Though I can’t unpack these two books fully, let me just bring to your attention a few points that I hope will encourage not only the practice of joining prayer with fasting, but also encourage your perception of the why we do it. First lets consider Isaiah.
Isaiah 58:1-4 (NLTSE)
[1] “Shout with the voice of a trumpet blast. Shout aloud! Don’t be timid.
Tell my people Israel of their sins!
They come to the Temple every day and seem delighted to learn all about me.
They act like a righteous nation that would never abandon the laws of its God.
They ask me to take action on their behalf, pretending they want to be near me. [3] ‘We have fasted before you!’ they say. ‘Why aren’t you impressed?
We have been very hard on ourselves, and you don’t even notice it!’
“I will tell you why!” I respond.
“It’s because you are fasting to please yourselves.
Even while you fast, you keep oppressing your workers. [4] What good is fasting when you keep on fighting and quarreling?
This kind of fasting will never get you anywhere with me.
God is speaking to the Jews that they fast for the wrong reasons and that He will not answer their prayers because they are just being religious and not intending to allow their hearts to be tenderized by the prayer and fasting.
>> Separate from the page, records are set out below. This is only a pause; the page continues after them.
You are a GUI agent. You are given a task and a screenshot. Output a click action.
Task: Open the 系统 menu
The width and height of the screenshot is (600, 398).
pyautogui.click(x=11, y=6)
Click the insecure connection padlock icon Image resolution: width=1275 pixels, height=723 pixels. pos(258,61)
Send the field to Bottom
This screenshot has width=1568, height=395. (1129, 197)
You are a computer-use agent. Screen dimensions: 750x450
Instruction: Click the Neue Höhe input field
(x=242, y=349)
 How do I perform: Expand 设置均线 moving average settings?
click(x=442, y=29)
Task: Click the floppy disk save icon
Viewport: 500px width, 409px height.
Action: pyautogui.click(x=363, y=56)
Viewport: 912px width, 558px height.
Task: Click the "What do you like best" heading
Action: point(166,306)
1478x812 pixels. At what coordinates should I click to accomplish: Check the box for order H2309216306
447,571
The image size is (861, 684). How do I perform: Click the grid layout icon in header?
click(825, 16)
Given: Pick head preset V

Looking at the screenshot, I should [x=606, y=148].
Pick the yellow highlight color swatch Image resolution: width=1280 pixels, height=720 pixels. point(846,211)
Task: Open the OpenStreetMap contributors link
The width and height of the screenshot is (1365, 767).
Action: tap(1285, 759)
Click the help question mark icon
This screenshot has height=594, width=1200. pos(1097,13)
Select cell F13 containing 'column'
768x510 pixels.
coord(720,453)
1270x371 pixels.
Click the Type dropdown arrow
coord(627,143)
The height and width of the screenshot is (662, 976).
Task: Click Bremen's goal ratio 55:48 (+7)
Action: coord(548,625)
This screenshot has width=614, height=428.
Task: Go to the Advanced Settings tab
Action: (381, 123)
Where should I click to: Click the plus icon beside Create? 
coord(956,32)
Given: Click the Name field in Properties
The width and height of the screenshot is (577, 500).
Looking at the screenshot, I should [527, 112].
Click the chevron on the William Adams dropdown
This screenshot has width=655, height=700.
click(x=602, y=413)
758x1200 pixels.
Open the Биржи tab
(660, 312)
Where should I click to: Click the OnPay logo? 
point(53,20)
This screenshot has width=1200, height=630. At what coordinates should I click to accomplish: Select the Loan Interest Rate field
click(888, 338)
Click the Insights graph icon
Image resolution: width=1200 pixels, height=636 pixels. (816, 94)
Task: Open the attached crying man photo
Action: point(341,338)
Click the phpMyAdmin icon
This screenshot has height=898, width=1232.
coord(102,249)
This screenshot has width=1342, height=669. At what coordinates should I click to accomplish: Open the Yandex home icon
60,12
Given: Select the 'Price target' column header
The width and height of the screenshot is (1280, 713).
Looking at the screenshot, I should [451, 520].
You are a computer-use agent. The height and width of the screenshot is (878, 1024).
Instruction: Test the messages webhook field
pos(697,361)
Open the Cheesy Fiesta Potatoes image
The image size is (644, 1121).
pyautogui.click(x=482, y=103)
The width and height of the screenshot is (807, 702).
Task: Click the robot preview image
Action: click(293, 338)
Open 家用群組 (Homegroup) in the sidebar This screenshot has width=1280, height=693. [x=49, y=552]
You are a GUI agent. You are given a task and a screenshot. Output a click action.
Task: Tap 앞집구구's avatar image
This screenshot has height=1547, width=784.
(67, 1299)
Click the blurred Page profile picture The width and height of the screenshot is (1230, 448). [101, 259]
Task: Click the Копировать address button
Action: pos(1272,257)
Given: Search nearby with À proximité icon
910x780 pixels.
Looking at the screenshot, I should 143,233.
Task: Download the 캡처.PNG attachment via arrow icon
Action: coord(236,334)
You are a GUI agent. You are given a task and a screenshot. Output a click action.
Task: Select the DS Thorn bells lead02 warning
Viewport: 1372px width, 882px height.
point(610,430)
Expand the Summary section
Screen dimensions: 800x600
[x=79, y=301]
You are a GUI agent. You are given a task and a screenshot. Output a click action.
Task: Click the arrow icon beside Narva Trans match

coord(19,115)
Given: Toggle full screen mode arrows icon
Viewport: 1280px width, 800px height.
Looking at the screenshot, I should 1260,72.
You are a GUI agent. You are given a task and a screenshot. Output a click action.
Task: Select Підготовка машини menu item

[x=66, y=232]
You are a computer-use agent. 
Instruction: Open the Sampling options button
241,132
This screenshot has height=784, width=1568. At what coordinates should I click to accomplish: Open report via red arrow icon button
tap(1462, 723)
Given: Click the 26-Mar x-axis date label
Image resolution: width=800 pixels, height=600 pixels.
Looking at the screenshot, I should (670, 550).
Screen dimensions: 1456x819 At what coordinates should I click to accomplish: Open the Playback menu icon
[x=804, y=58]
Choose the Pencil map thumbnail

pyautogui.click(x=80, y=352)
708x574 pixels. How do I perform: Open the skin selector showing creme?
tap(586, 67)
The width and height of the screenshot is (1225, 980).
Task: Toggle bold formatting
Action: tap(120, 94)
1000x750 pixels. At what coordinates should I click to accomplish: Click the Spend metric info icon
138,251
If you read further in their chapter, God points out that if they were truly fasting according to his desire they should treat others more fairly.
Secondly the Daniel scripture.
Daniel 10:1 (NLTSE)
[1] In the third year of the reign of King Cyrus of Persia, Daniel (also known as Belteshazzar) had another vision. He understood that the vision concerned events certain to happen in the future–times of war and great hardship.
Daniel saw that vision and revelation would not be understood unless he could quiet the noise in his soul and thus he fasted from things that clouded his perception.
The human heart can easily be overshadowed by things at that are normally healthy activities, but gaining new insight require focus and focus require the sacrifice of “normal” things.
Challenge –
Are we fasting to try to motivate God our ourselves?
Are we ready to change how we live once the fasting and prayer is over?
These two questions might just tell us how successful our prayer and fasting time ends up producing.
Hope this encourages your journey and your change.